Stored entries
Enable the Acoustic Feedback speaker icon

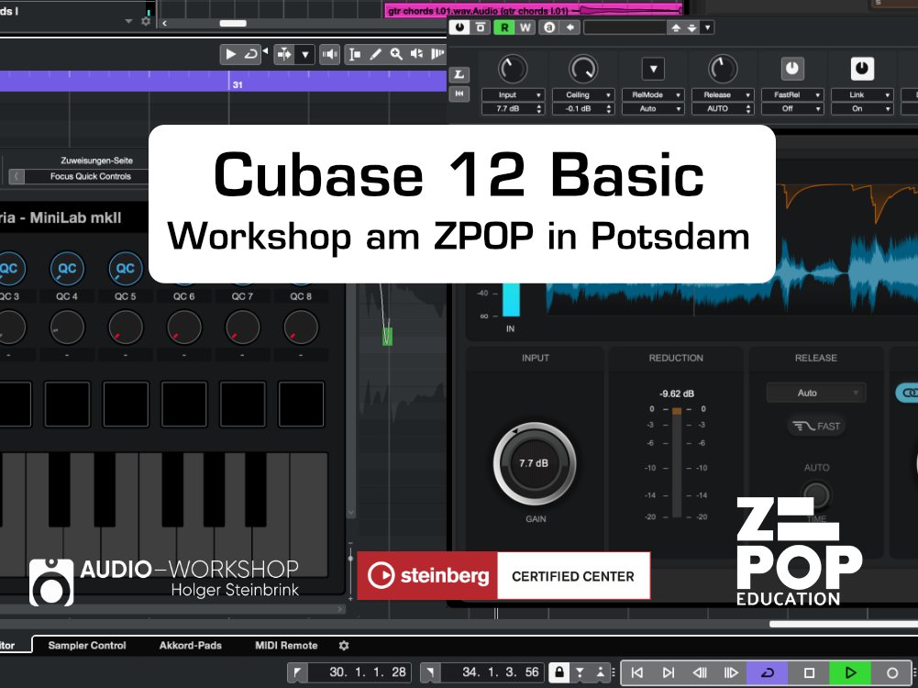point(332,54)
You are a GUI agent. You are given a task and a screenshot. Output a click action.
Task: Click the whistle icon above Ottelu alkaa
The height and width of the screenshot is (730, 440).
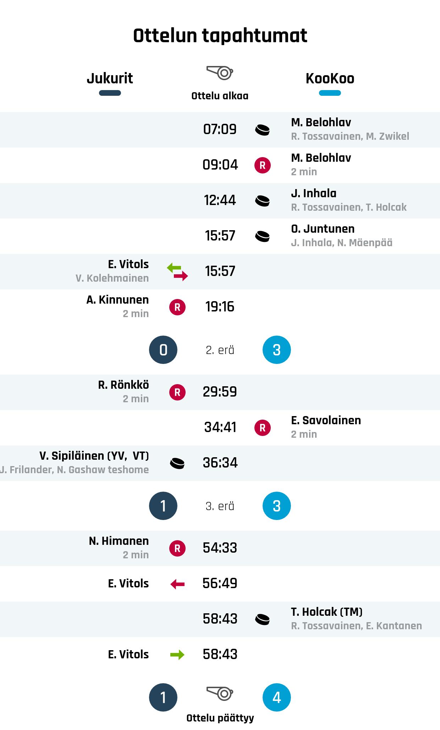220,73
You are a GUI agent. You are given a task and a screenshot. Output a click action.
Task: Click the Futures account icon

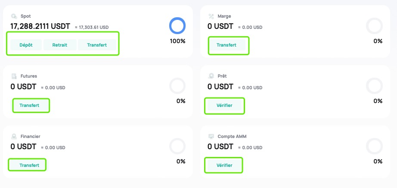click(x=14, y=76)
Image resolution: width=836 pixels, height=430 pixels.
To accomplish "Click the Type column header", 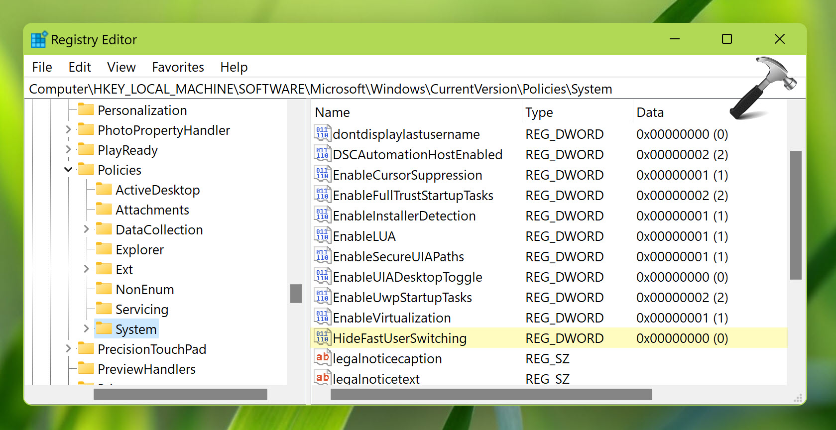I will pyautogui.click(x=539, y=112).
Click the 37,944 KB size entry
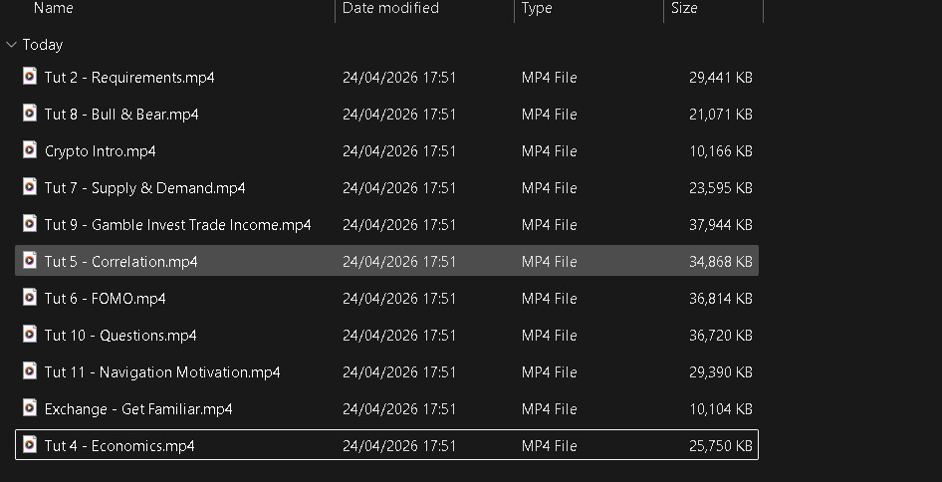The height and width of the screenshot is (482, 942). [x=720, y=225]
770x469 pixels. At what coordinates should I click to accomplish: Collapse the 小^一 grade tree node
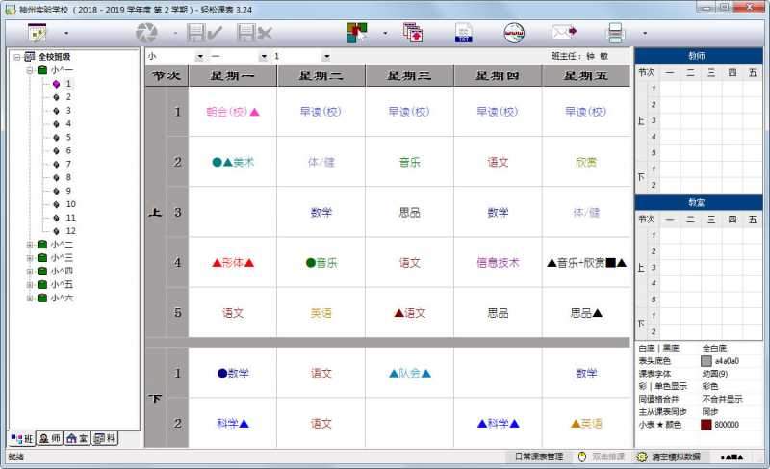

» **Exercise description**
For this exercise, return exactly the lines above from the line with "The height and width of the screenshot is (730, 440)." through the line with "Image resolution: width=836", both included. Do not copy the pictures.

» **Written solution**
The height and width of the screenshot is (730, 440).
220,73
You are a GUI agent. You are given a task and a screenshot. Output a click action.
Task: Click the Futures account icon

click(x=14, y=76)
Image resolution: width=836 pixels, height=430 pixels.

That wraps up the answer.